#Goldwasser Micali Efficient Variant

Java implementation of Goldwasser Micali Efficient Variant http://eprint.iacr.org/2013/435

##Usage The code includes a GUI to provide easier testing .

###Using the code:

Key Generation:

• GenerateKeys generateKeys = new GenerateKeys(k, keySize);
  • k -> Is the Security Parameter
  • keySize -> Is the size of the key to be generated;
• Then just call generateKeys.generateKeys();
• The above method returns a Keys object that contains the public and private keys generated;

Encryption:

• To encrypt a message just call keys.getPublicKey().encryptMessage([bytes to be encrypted]);
  • The method takes as an argument a byte array with the plain text message;
  • The method will return a byte array with the encrypted message;

Decryption:

• The decryption is very simmilar to the encryption: keys.getPrivateKey().decryptData([bytes to be decrypted], keys.getPublicKey().getY(), keys.getPublicKey().getK());
  • This method takes as arguments, a byte array with the encrypt message, the publick y and the public K;
  • It returns a byte array with the decrypted message;

##Analisys

Although the encryption and decryption process are quite fast, the key generation grows exponentially with the size of the key. Although it is normal for an algorithm takes more time to find primes for bigger key sizes, the exceptional time it takes is probably due to the method used to find them. The method used was Java's BigInteger.probablePrime which, is not very efficient.

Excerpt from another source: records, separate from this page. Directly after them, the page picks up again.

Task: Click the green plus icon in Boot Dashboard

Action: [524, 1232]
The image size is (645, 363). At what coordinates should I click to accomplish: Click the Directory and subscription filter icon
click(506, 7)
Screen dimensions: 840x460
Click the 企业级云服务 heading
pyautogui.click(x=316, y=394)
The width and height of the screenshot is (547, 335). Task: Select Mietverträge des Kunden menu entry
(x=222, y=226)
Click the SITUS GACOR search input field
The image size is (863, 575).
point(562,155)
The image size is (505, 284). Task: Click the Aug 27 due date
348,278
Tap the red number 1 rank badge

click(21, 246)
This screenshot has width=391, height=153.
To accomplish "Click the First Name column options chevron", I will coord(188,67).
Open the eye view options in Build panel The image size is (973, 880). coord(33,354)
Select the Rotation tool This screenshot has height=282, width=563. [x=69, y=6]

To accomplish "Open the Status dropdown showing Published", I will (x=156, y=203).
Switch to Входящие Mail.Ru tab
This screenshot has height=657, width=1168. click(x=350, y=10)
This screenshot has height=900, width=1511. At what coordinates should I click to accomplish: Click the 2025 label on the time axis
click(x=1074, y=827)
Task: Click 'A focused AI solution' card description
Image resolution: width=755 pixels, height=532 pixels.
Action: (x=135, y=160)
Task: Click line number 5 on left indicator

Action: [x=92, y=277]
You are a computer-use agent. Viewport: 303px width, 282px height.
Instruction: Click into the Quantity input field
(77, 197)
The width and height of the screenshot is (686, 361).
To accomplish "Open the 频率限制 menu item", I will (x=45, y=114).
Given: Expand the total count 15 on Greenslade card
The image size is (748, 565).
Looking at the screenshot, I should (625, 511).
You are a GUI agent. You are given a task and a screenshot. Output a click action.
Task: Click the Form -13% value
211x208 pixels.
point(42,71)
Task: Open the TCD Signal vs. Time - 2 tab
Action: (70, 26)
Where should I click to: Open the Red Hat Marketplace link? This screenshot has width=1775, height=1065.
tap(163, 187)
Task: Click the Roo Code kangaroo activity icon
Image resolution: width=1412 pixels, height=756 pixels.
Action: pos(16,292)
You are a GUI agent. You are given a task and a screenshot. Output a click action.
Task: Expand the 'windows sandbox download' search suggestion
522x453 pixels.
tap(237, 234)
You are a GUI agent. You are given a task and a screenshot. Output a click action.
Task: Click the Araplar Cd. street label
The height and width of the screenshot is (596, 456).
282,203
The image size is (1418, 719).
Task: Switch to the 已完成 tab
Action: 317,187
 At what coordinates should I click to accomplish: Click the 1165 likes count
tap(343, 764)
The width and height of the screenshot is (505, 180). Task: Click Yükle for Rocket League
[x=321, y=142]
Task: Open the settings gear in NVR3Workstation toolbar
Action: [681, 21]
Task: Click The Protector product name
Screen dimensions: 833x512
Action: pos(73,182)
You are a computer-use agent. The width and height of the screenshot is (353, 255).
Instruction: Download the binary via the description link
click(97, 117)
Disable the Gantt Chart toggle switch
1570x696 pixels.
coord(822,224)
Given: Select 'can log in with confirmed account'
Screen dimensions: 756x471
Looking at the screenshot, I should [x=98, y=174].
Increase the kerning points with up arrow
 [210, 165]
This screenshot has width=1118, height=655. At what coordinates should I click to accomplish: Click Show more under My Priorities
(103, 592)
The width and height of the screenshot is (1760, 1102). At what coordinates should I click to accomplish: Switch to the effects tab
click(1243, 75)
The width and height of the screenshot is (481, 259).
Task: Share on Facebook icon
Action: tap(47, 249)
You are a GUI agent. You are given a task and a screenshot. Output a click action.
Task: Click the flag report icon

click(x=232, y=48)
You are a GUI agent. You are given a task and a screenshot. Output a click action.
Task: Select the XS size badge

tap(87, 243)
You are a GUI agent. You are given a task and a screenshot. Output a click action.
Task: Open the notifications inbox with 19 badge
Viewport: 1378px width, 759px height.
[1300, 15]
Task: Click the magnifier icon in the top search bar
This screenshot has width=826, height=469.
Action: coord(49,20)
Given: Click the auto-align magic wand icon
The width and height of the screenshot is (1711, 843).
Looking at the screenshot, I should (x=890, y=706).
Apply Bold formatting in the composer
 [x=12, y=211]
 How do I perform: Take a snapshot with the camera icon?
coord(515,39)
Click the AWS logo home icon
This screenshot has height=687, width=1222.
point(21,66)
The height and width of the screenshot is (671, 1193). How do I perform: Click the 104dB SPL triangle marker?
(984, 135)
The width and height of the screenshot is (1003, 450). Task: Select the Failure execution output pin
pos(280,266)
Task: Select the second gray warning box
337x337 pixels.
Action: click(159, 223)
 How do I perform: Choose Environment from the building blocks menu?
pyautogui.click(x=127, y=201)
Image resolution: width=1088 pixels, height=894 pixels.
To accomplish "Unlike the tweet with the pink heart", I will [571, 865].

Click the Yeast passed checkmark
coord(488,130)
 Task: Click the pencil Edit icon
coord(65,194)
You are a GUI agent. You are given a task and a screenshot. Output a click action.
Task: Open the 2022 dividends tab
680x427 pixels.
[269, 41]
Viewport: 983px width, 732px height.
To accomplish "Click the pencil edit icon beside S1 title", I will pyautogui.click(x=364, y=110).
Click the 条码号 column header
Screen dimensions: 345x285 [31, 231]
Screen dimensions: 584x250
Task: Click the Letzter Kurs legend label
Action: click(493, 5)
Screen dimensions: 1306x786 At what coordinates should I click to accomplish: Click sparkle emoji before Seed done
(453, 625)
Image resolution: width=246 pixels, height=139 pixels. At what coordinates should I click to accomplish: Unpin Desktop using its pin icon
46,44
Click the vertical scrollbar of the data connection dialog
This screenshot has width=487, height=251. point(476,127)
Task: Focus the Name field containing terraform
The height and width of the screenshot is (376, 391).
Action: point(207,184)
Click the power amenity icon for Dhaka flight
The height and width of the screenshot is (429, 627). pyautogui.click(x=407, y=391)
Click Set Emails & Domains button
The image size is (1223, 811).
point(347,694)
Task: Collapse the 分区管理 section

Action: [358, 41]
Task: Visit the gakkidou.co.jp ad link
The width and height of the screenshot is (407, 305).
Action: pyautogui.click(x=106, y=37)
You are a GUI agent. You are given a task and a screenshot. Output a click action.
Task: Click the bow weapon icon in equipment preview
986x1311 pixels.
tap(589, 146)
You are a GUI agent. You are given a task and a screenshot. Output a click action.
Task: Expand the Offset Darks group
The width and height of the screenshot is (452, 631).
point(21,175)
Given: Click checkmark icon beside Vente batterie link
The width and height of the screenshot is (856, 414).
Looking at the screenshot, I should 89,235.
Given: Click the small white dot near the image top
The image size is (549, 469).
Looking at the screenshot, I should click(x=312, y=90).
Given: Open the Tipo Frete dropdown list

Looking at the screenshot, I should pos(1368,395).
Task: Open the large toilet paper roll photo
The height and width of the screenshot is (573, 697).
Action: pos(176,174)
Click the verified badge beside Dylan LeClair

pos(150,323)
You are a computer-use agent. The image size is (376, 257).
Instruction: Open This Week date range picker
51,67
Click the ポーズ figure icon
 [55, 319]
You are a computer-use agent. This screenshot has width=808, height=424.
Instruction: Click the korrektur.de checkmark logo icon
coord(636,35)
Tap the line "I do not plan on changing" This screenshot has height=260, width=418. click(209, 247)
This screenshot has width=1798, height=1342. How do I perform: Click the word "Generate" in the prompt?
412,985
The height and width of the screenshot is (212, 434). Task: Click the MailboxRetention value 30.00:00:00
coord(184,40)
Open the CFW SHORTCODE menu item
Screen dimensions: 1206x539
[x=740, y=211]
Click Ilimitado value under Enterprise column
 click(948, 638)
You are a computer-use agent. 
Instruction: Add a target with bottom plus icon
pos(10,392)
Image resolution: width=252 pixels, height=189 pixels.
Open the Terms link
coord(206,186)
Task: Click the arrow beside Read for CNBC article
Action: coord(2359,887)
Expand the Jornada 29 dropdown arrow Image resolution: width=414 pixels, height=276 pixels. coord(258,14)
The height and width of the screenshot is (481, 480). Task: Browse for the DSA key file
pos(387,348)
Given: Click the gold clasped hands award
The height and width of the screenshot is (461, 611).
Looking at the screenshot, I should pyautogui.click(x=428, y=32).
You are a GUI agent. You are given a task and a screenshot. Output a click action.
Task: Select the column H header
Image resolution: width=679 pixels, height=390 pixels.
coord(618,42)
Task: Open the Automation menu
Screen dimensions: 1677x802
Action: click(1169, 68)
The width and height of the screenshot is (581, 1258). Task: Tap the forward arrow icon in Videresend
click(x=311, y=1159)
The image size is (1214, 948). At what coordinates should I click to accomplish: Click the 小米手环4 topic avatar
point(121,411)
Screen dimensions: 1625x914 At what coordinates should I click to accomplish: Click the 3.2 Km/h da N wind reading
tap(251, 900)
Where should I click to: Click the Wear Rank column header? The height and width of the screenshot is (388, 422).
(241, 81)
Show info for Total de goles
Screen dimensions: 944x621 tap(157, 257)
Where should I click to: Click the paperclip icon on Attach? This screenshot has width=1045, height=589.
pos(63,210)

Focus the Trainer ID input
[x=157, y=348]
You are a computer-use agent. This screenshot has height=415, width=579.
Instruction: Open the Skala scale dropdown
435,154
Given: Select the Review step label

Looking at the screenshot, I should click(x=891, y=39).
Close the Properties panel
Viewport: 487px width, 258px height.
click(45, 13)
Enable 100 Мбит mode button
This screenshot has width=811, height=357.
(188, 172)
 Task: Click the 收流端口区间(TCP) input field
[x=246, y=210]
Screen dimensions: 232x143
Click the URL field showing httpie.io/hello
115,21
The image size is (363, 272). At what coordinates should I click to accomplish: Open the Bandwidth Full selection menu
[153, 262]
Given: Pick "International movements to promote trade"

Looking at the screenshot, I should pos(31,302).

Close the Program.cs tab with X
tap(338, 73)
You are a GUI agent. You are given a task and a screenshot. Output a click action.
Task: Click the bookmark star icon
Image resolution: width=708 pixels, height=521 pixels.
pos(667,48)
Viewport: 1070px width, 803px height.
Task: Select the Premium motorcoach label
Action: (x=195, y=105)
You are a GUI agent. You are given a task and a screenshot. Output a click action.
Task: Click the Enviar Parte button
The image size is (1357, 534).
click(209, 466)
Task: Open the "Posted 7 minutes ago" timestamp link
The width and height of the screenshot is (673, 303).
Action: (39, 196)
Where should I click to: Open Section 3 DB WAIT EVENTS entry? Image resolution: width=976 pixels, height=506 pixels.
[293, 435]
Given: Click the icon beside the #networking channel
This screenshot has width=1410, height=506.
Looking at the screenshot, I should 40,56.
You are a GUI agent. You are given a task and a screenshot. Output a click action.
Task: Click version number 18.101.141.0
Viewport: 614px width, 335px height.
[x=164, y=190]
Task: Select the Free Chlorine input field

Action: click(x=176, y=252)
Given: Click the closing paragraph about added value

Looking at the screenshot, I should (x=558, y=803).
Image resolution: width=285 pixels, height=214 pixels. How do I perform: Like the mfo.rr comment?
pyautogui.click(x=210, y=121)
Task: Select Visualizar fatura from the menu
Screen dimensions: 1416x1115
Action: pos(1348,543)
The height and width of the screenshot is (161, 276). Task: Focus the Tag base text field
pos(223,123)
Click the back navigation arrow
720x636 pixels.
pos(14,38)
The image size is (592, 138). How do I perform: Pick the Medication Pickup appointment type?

It was found experimentally that sometimes the algorithm does not find a valid P value. In the experiments it was found that usually it takes at most 500 tries to find a valid P. Usually when it is not found by then, the algorithm does not find one so, after that number is achieved, the algorithm is reinitiated.

A jar file with the compiled application can be found in the jar folder.